Spotted! An app to help lost dogs get home.
by Olga Leushina and Alex Coward
This article was produced as part of the final project for Harvard’s AC215 Fall 2023 course.
Project Github Repo — https://github.com/ol500/AC215_spotted
Video — https://youtu.be/zoyyRo06kFg
Table of Contents
- Introduction
- Machine Learning Components
- Frontend
- API
- Deployment
- Next steps
- Acknowledgements
- References
Introduction
The goal of our project was to create an app that could use computer vision to help pet owners track down their pet if it goes missing. The idea came from seeing a lost pet flier on a lamp-post in the park and realizing that technology could provide a better solution. We decided to focus on dogs as a first task, though the app could be expanded to cover cats and other pets in the future.
The app has two primary intended users, dog owners who have lost their dog and people who find or spot a lost dog and want to inform the owner of its whereabouts. Pet owners upload images of their lost dog and per finders upload images of the dog they have found. If there is a match with previously uploaded pictures the app provides an image of the matching dog along with contact info for the person who uploaded the image so the user can get in touch.
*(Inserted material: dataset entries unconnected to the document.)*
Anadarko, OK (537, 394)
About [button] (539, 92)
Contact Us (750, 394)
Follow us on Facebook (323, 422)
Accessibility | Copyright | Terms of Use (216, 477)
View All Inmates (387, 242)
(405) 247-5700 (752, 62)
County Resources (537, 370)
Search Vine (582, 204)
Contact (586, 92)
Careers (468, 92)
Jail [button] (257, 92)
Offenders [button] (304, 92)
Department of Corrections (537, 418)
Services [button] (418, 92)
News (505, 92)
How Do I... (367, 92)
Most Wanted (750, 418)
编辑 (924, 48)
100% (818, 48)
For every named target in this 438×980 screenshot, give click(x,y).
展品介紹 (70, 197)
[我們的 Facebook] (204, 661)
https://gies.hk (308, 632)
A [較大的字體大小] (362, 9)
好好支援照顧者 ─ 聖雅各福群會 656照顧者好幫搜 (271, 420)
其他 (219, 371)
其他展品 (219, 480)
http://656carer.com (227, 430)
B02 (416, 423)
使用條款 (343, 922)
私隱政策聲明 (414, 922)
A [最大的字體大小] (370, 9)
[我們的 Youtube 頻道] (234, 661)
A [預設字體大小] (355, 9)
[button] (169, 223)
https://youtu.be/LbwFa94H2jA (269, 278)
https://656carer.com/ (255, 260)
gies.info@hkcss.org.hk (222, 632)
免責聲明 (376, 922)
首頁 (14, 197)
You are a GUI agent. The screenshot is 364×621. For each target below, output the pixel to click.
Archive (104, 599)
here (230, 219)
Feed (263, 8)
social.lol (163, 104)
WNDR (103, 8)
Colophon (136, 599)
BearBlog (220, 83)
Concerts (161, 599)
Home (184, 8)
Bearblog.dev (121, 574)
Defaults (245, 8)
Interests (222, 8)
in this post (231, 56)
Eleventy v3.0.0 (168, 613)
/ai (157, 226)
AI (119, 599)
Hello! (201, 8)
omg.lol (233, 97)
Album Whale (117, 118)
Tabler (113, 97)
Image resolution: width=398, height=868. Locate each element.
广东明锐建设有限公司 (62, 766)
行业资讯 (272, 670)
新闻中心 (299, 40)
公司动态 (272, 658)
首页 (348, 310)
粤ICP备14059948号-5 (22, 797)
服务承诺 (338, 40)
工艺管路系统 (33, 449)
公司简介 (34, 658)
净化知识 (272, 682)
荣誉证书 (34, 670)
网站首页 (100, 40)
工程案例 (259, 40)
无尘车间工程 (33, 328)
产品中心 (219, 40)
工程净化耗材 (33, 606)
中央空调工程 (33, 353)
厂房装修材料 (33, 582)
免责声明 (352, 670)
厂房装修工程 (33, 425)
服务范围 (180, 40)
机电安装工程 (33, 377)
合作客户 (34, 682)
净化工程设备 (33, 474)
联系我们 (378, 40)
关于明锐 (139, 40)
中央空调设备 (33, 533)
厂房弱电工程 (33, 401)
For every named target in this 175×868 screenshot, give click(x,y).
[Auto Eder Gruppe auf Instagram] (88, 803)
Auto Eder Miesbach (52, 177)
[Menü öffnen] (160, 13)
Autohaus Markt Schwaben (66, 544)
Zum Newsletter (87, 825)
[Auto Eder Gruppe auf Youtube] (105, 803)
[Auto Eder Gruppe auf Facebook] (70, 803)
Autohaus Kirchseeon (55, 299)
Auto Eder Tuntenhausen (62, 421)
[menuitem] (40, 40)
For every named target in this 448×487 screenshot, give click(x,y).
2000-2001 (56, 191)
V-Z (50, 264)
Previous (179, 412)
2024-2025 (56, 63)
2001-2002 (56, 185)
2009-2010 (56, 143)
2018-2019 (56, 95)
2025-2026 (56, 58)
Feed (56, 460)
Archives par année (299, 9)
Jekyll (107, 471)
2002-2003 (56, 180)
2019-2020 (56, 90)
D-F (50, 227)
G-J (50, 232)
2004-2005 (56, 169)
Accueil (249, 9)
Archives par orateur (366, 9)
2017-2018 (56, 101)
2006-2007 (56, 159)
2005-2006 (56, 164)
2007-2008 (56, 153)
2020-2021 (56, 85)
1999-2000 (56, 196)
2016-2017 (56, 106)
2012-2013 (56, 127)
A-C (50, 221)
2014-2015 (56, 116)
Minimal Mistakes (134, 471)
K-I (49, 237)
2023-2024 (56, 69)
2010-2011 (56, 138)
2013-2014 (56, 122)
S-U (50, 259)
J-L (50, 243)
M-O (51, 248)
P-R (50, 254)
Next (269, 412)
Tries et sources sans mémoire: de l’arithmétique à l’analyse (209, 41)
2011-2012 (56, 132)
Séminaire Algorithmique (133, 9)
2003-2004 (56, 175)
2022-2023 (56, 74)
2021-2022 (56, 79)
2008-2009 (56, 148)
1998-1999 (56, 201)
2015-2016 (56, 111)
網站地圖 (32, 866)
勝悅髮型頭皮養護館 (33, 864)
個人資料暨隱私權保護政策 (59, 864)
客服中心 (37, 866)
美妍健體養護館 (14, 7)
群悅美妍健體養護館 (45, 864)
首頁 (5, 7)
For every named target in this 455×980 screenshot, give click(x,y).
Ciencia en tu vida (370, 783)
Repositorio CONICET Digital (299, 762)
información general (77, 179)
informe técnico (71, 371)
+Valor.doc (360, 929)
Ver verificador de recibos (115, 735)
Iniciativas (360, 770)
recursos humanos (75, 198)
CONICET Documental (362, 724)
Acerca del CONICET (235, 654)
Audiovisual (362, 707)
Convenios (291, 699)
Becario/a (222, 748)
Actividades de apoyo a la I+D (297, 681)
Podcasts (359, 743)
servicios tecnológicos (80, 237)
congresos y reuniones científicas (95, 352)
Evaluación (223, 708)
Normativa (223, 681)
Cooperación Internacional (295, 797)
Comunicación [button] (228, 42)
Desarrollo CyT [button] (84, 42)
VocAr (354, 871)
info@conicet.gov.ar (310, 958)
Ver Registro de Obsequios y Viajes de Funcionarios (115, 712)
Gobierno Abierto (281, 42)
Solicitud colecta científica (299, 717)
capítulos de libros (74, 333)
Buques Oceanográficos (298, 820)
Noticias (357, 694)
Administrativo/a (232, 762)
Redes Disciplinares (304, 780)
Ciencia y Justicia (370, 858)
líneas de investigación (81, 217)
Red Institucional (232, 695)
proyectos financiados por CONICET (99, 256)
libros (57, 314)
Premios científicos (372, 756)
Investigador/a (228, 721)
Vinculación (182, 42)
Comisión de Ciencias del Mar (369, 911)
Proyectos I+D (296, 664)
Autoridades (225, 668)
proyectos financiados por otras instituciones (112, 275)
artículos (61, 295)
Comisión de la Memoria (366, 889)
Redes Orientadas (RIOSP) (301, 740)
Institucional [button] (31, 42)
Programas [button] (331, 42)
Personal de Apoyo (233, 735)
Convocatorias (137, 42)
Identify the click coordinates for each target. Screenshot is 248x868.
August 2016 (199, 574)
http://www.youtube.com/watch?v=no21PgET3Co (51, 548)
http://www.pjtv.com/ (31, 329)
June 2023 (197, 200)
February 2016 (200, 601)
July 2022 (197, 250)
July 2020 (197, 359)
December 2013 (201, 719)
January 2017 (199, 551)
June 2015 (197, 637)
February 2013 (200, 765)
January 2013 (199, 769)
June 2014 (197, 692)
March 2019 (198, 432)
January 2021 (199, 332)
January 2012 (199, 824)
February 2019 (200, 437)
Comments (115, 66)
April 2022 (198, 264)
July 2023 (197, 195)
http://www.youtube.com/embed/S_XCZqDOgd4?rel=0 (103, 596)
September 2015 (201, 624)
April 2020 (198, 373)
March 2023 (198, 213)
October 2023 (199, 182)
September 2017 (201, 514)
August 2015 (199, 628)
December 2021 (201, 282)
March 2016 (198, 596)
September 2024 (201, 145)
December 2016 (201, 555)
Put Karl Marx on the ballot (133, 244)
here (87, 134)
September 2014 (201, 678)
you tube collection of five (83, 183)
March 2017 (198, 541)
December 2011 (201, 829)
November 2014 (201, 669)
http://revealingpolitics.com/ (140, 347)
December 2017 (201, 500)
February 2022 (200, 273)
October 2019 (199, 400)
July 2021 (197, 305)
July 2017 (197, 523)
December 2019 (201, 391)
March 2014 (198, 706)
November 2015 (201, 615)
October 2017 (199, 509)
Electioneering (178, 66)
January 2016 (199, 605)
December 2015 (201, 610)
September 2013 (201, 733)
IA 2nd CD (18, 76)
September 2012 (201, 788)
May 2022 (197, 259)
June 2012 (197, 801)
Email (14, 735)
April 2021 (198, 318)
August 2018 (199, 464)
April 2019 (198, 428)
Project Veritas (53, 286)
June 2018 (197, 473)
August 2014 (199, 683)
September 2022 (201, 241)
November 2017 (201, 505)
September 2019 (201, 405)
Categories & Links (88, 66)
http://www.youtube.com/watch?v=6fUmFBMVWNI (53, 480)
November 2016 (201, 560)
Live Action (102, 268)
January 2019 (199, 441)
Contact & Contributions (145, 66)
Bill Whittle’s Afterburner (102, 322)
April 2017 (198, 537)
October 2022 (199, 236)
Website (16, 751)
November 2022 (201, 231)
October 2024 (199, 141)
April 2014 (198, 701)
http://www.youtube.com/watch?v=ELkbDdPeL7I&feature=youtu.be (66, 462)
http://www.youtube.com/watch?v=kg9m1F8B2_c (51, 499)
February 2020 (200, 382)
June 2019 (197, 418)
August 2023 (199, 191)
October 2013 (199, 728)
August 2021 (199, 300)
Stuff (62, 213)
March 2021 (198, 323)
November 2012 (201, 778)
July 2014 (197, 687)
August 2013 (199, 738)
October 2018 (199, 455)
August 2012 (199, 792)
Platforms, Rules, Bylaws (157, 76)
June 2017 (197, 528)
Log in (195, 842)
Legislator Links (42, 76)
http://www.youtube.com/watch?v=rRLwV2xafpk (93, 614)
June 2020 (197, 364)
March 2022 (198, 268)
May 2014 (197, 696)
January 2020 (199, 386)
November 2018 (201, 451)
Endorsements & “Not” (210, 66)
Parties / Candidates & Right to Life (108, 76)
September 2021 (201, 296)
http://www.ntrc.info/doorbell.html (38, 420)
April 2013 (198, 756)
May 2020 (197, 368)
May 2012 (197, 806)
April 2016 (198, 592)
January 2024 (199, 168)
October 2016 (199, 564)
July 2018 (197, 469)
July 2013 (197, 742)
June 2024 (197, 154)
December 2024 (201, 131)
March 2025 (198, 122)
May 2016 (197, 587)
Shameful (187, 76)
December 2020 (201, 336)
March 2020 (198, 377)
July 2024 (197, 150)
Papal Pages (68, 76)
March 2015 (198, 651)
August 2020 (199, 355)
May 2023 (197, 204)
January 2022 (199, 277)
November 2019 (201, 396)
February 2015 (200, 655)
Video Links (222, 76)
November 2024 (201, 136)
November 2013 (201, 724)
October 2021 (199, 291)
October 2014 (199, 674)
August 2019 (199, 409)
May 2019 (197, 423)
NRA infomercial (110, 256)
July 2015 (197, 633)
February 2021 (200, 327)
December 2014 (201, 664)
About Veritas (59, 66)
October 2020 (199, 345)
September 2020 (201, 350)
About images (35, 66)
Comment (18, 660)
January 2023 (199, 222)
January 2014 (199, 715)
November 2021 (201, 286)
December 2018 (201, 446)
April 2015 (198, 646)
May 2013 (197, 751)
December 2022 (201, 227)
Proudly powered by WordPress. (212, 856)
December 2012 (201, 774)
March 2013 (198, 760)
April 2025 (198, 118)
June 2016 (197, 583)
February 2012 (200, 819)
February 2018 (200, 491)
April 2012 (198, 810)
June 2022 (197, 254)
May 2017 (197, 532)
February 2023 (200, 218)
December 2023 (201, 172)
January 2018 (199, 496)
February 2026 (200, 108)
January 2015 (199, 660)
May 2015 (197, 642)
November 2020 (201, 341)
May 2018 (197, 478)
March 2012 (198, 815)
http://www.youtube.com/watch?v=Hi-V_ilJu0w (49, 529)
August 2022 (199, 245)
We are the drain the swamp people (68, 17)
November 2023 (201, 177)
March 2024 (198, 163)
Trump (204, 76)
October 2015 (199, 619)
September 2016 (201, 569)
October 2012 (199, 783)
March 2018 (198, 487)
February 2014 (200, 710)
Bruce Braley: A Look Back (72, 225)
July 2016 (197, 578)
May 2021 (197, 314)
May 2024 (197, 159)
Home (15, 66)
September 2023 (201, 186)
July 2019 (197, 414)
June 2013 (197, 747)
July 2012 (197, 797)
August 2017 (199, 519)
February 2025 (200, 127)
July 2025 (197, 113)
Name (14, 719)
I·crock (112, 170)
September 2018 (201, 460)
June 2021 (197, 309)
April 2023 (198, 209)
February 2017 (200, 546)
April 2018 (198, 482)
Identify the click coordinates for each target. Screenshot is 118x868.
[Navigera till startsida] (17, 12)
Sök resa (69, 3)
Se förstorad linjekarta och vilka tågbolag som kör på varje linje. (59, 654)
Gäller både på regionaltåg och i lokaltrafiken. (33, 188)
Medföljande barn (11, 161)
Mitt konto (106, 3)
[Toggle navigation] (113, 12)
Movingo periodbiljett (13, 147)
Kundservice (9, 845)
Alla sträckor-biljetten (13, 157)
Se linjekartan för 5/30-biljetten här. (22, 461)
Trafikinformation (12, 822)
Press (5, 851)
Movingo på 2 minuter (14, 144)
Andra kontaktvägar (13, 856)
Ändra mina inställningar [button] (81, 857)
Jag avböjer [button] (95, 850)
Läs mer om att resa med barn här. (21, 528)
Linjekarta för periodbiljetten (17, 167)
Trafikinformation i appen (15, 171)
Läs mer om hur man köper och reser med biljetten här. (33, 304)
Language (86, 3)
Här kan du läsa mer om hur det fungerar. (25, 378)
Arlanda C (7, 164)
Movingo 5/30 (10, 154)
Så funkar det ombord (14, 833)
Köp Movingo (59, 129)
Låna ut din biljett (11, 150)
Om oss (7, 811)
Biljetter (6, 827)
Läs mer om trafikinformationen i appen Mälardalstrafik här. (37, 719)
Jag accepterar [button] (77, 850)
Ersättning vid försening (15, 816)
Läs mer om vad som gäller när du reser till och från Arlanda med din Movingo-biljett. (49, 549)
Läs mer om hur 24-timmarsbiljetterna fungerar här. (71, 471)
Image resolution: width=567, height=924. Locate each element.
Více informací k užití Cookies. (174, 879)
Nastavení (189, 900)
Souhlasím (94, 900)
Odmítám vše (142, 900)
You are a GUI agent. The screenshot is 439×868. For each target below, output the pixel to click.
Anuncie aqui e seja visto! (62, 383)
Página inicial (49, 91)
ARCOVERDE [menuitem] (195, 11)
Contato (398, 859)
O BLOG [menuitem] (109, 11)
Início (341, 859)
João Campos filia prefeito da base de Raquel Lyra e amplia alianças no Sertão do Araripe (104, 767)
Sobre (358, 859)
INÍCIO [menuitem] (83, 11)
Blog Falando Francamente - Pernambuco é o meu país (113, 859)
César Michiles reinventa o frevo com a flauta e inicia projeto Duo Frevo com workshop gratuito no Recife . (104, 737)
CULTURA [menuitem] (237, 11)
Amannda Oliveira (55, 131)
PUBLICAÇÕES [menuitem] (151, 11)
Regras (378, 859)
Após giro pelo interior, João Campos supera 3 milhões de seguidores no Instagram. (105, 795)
Machine Learning Components
We explored two potential paths for matching lost and found dogs from images.
The first was to use a machine learning classifier to determine the dog breed of the image of a lost and found dog to determine if they are classified as the same breed. This data could then be combined with geo-location data to determine if there is a high likelihood of a match.
Our second path was to use vector embedding representations of the image and to use similarity between the vectors to determine the degree of similarity between the images and by extension, the dogs. After experimenting with both approaches, we opted to use image vector embeddings.
Vector Embedding Overview
A vector embedding is the vector representation of a given input by a particular machine learning model. For example in a machine learning image classifier, the model is trained to be able to output the probability that an input image belongs to the predetermined number of classes that are set as the final output of the model. A vector embedding is a vector representation of the image that the model produces, and the vector embedding is said to have semantic meaning in that a particular vector represents a particular image and two similar images, with a high likelihood of being assigned to the same class by the classifier, should have similar vector embeddings. An image vector embedding varies in size depending on the architecture of the model that produces them, and the representation will be more or less rich depending on how well the model captures the specific features of the input image.
We decided to use the vision transformer model unveiled in the paper “An Image is Worth 16x16 Words”(https://arxiv.org/abs/2010.11929) to generate our vector embeddings. Our plan was to use a pre-trained model that we could then fine-tune to have the model get more exposure to dog images prior to using it to generate embeddings.
We opted for pre-trained Google Vision Transformer (ViT) models available via Huggingface that were pre-trained on ImageNet-21k (14 million images, 21,843 classes). We experimented with three versions, a base model (google/vit-base-patch16–224-in21k), a large model (google/vit-large-patch16–224-in21k) and a huge version of the model (google/vit-huge-patch14–224-in21k). The huge model provided the best results from the pre-trained checkpoint but was too large for us to finetune, though we did experiment with fine-tuning the large and base model to see if we could get similar results in a smaller model. Unfortunately, the embeddings generated from the fine-tuned models did not perform as well as the pre-trained huge model, so we have opted to use the huge pre-trained model. We used the model to generate embeddings from the Austin Pet’s Alive dataset that consists of ~66k images to be able to experiment with vector embeddings in preparation for building the feature into our app. Once embeddings are generated, we needed a way to store them and to search for similarity among vectors.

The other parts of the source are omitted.